宇宙と地球と生命について学ぶ  ②宇宙誕生から量子論を学ぶ

2018-03-19 18:13:16 | 自然と人為

 宇宙誕生の話から地球誕生の話をまとめるつもりだったが、量子論が面白くて、紹介するには物理・数学が苦手な私の能力では限界があるが、このまま中途半端に次へ進みたくもない。
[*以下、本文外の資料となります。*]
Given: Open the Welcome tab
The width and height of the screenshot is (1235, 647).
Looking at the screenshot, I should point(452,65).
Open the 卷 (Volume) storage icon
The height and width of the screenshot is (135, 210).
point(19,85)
そこで、私が面白いと思った関係資料を、自習のために紹介させていただくことにする。

 宇宙は膨張しているので、すべての銀河や星は遠ざかっているが、その始まりは何時、何処で起きたのか?
 『宇宙は真空のエネルギーを持っており、このエネルギーは急膨張する性質があります』と、宇宙創生を解明する「インフレーション理論」で有名な佐藤勝彦氏は説明し、『インフレーションというのは、宇宙創成の10のマイナス44乗秒後に始まって、10のマイナス33乗秒後に終了した・・・とてつもなくわずかの時間に起きた宇宙の異常膨張のことをいいます』と説明が続いている。
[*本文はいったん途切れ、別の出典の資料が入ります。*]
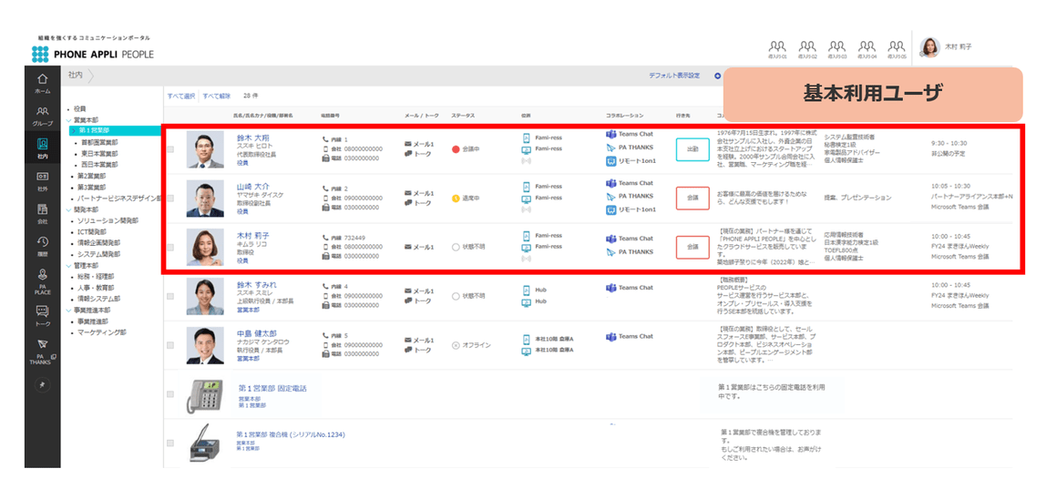Collapse the 管理本部 tree node
The image size is (1046, 479).
pos(68,266)
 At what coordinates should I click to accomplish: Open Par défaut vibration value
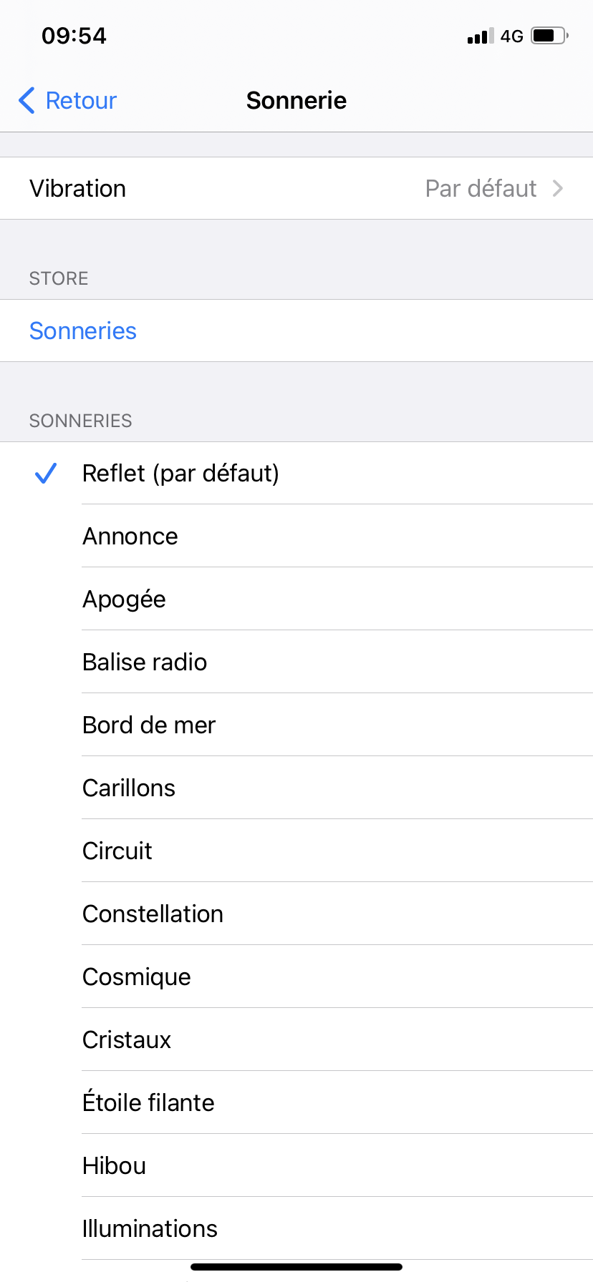point(481,189)
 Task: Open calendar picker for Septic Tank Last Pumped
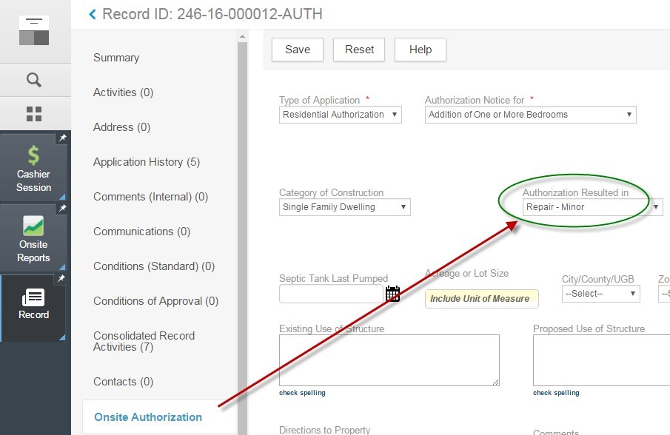(392, 294)
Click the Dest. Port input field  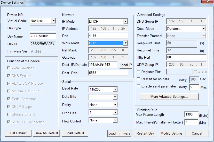pyautogui.click(x=108, y=73)
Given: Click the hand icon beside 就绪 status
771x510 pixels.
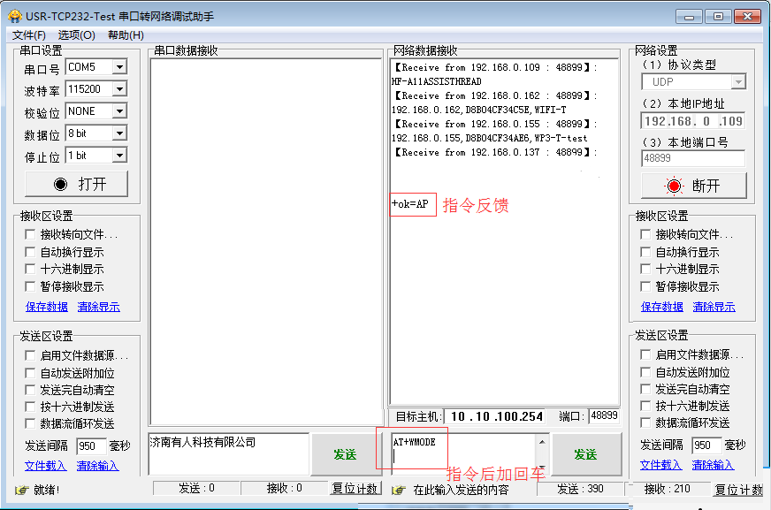Looking at the screenshot, I should 21,490.
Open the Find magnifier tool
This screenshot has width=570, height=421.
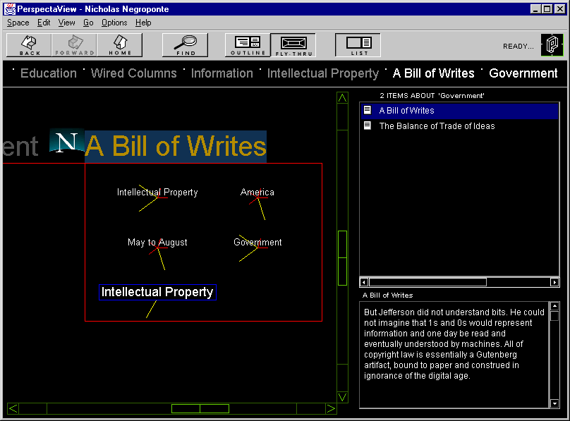pyautogui.click(x=186, y=45)
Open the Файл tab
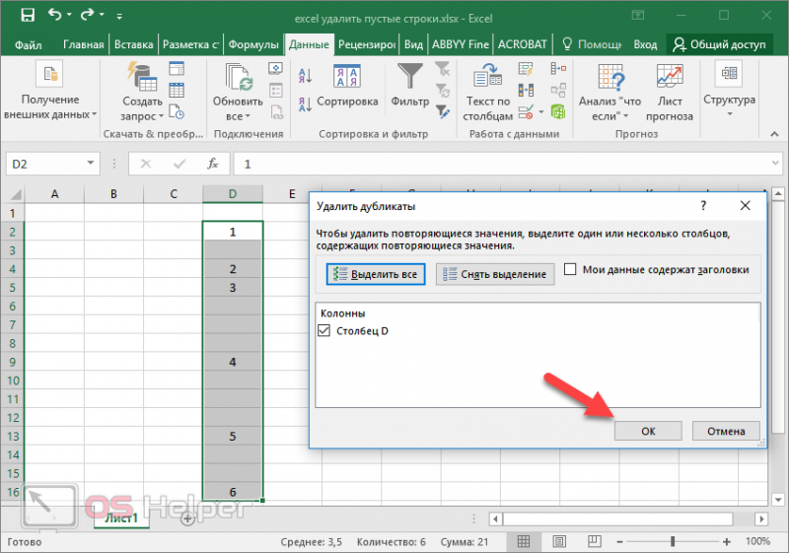Viewport: 789px width, 553px height. coord(29,44)
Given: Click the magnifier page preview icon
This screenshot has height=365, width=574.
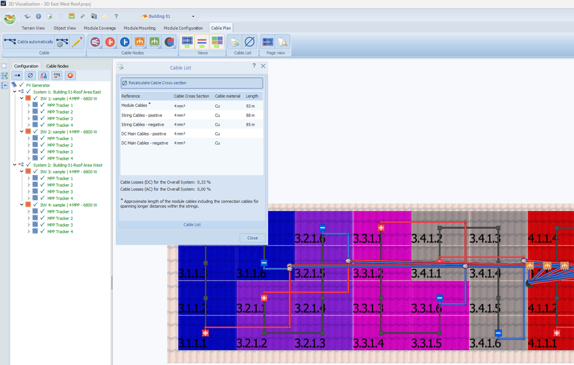Looking at the screenshot, I should tap(282, 41).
 『10のマイナス44乗秒』の根拠は?から疑問が始まった。調べてみると「インフレーション理論」に『プランク時間で10のマイナス44乗秒後に、宇宙を支配する1つの”重力”が生まれた』とあった。我々は空間や時間、質量の原点をゼロや無と考えることに矛盾は感じない。しかし、極微の世界を扱う量子力学ではゼロ(無)を厳密に定義する。数学・物理学が恐れる最も危険な概念:『異端の数ゼロ』も読んでみたい本だが、どんどん興味が湧いて先に進めないので、「量子力学では時間の最小単位であるプランク時間(Sp)が(5.39106×10-44)秒で、プランク時間に光が進む距離を空間の最小単位(プランク長,Lp)とし、Lp=1.616199×10-35mであることだけは確認しておこう。

 なお、「超ひも理論」(動画)では「物質も光も一本の超ひもの振動として表現され、超ひもの長さをプランク長Lpとし、振動が超ひもの端から端まで伝わるのに要する時間をプランク時間Spとする。超ひもの振動は光速Cで伝わる」とされている。距離を点ゼロとすると一般相対性理論と素粒子の標準モデルで無限大が出るので、プランク長を点ではなく「超ひも」として無限大の問題を解消したものと私は解釈している。
 参考: 解説:NHKスペシャル「神の数式」第2回:宇宙はどこから来たのか
      NHKスペシャル 神の数式「第二回 宇宙はなぜ生まれたのか」(49分)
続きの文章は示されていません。